I have a scraper that will run in the background and I have written a chrome extension that will help report dynamic urls to the scraper backend. The idea is that there is a core backend with a scraper that will receive all the urls from chrome and maybe even phone apps, give the backend support for mitmproxy and you can get mobile coverage as well. The scraper will then try to find new urls based on the data it has received that it has not scanned before.
The hard thing about fuzzing the web is that you never know what step to take next. In a binary you can look for functions like strcpy and try to fuzz that for memory corruption bugs. You can't that on the web, you have to guess. You can defiantly make educated guesses, but you never know before you have actually visited that page if it was interesting. So I have two functions, one function to score an url before it is scanned and after it is scanned. This should both help with selection of the new url to scan by the scraper and rate the importance of the url when you look at the results.
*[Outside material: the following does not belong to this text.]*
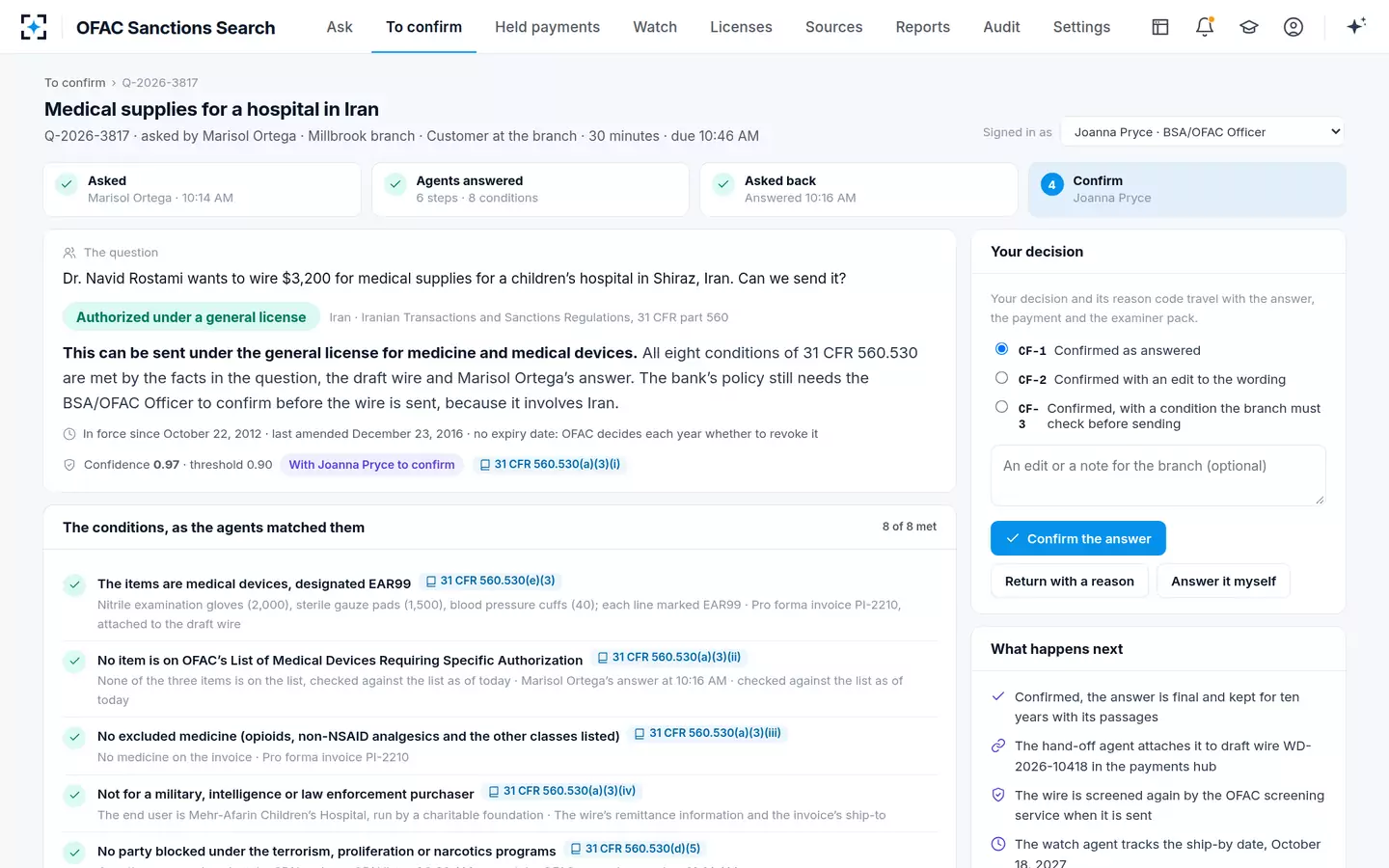Go to the Licenses tab
Screen dimensions: 1389x868
[x=741, y=27]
The big difference with my approach and all other approaches (as far as I have seen). Is that Chrome will try to explore the website on its own. Currently it clicks buttons, but you can easily expand this function. Chrome will try to explore different states of the website, if a new state opens it will explore that state as long as the new state is on the same website. By doing this the chrome extension will be able to uncover parts of the website that most people might have ignored or not seen. Multiple times have I found urls this way that could not have been found any other way.
You also want the scraper to be able to login to the website. By doing a login in chrome, the extension will send over the data(a login profile basically) to the backend and save the login structure to be able to replay it. This by itself will defeat most classic scrapers.
Burp suite might be nice on the feature side, but I would not say that about the design. My idea is that you usually want a clean interface that easily gives you more info as you need it. So I have taken a search engine like approach. You send in a query for what you are looking for, response is sent back based on the query rated by the score function. Then you can easily click on a url and if you want to make this tool better you should make it possible to click a button to view more info about that url. Sometimes you want to query something that you scanned way back, this approach helps you with just that.
- read code comments, I have commented some flaws and things to fix if you want to make this into a full fuzzer(like the metrics functions).
- send urls from the bakcend to chrome and make chrome scan it automatically with the explorer.
- store more data, the poc was ment to be simple so I did not do this. However, you should rellay save all the data off a website. This makes it easy to look up things you migth have missed in the future without having to revist a website. Maybe a new bug in the web aritecture is found, something like heartbleed. Would be nice to just be able to query the database for something that would indiate a bug and instalty get a list of websites to check.
- make that data more accosible in the interface.
- the original idea was to be cleaver with the use of Merkel trees. Store the tree and easily look up if a url is scanned, I think there are better ways to do this.
- encrypt the login sent from chrome.
- remove unused chrome permissions, I added a bunch of permission to not have to deal with chrome complaining.